1
votes

I have a folder containing 630 excel files, all with similar file names. Each file represents climate data in specific geographic areas for a month of a specific year. My goal is to find a way to iterate my importing of these files and find the average of values for specific variables. All files are titled as such:

PRISM_ppt_stable_4kmM3_201201_bil

where "ppt" represents climate variable the data is about, "2012" represents the year 2012 and "01" represents the month of January. The next file in the folder is titled:

PRISM_ppt_stable_4kmM3_201202_bil

where "ppt" represents the same variable,"2012" again represents the year 2012 and "02" this time represents the month of February. These repeat for every month of every year and for 7 different variables. The variables are titled:

ppt, vpdmax, vpdmin, tmax, tmin, tdmean, tmean

Each excel file contains >1500 observations of 11 variables where I am interesting in finding the average MEAN variable among all matching tl_2016_us variables. Some quick sample data is shown below:

tl_2016_us MEAN
14136      135.808
14158      132.435
etc.       etc.

It gets tricky in that I only wish to find my averages over a designated winter season, in this case November through March. So all files with 201211, 201212, 201301, 201302 and 201303 in the file name should be matched by tl_2016_us and the corresponding MEAN variables averaged.

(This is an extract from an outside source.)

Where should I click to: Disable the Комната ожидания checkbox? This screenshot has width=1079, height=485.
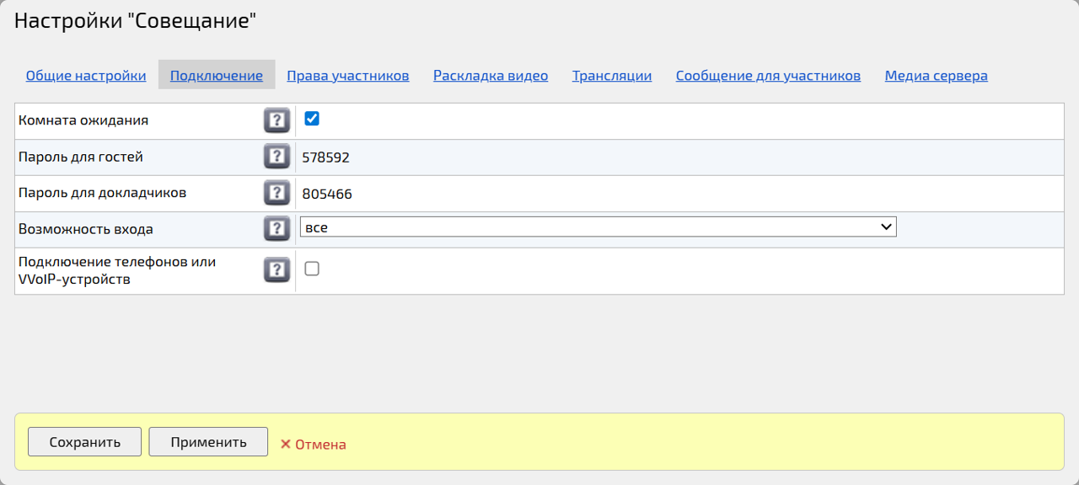pyautogui.click(x=312, y=119)
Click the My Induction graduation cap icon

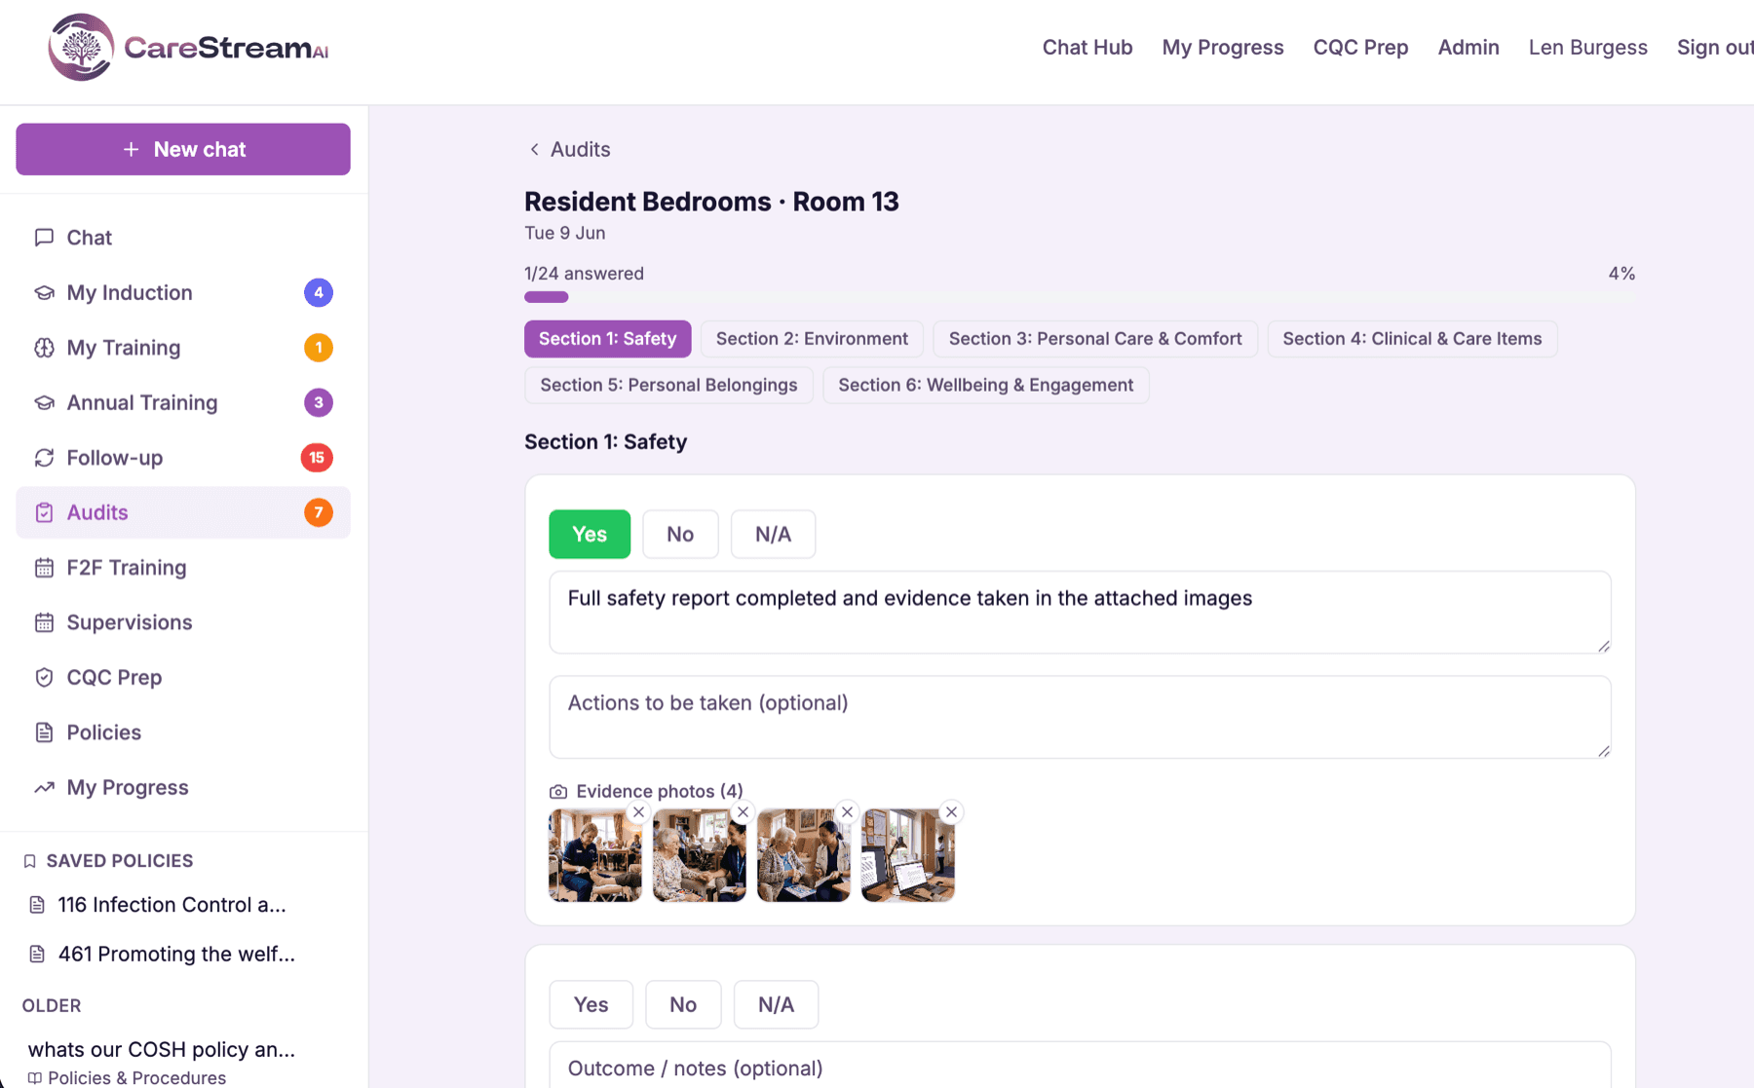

Ideally, this process would repeat to the next year of 201311, 201312, 201401, 201402, 201403. To this point, I have used

list.files(path = "filepath", pattern ="*ppt*")

to create lists of my filenames for each of the 7 variables.

2

2 Answers

1
votes

I don't really get what the "tl_2016_us" variables are/mean.

However, you can easily get the list of only winter months using a bit of regular expressions like so:

library(tidyverse) 

# Assuming your files are already in your working directory
all_files <- list.files(full.names = TRUE, pattern = "*ppt*")
winter_mos <- str_subset(files, "[01, 02, 03, 11, 12]_\\w{3}$")

After that, you can iterate reading in all files into a data frame with map() from purrr:


library(readxl)

data <- map(winter_mos, ~ read_xlsx(.x)) %>% bind_rows(.id = "id")

After that, you should be able to select the variables you want, use group_by() to group by id (i.e. id of each Excel file), and then summarize_all(mean)

0
votes

Maybe something like (not very elegant):

filetypes = c("ppt", "vpdmax", "vpdmin", "tmax", "tmin", "tdmean", "tmean")
data_years = c(2012,2013,2014)

df <- NULL

for (i in 1:length(data_years)) {
  yr <- data_years[i]
  datecodes <- c(paste(yr,"11",sep=""), 
                 paste(yr,"12",sep=""),                 
                 paste(yr+1,"01",sep=""),
                 paste(yr+1,"02",sep=""),
                 paste(yr+1,"03",sep=""))
  for (j in 1:length(filetypes)) {
     filetype <- filetypes[j]
     file_prefix <- paste("PRISM",filetype,"stable_4kmM3",sep="_")

     for (k in 1:length(datecodes)) {           
        datecode <- datecodes[k]
        filename <- paste(file_prefix,datecode,"bil",sep="_")
        dk <- read_excel(filename)
        M <- dim(dk)[1]
        dk$RefYr <- rep(yr,M)
        dk$DataType <- rep(filetype,M)
        if (is.null(df_new)) {
          df <- dk
        } else {
          df <- rbind(df,dk) 
        }
     }
  }
}

Once that has run, you will have a data frame containing all the data you need to compute your averages (I think).

You could then do something like:

df_new <- NULL

for (i in 1:length(data_years)) {
  yr <- data_years[i]
  di <- df[df$RefYr==yr,]
  for (j in 1:length(filetypes)) {
     filetype <- filetypes[j]
     dj <- di[di$DataType==filetype,]
     tls <- unique(dj$tl_2016_us)
     for (k in 1:length(tls)) {
       tl <- tls[k] 
       dk <- dj[dj$tl_2016_us==tl,]
       dijk <- data.frame(RefYr=yr,TL2016=tl,DataType=filetype,
                          SeasonAverage=mean(dk$MEAN))
       if (is.null(df)){
         df_new <- dijk
       } else {
         df_new <- rbind(df_new,dijk) 
       }
     }
  }
}

I'm sure there are more elegant ways to do it and that there are some bugs in the above since I couldn't really run the code, but I think you should be left with a data frame containing what you are looking for.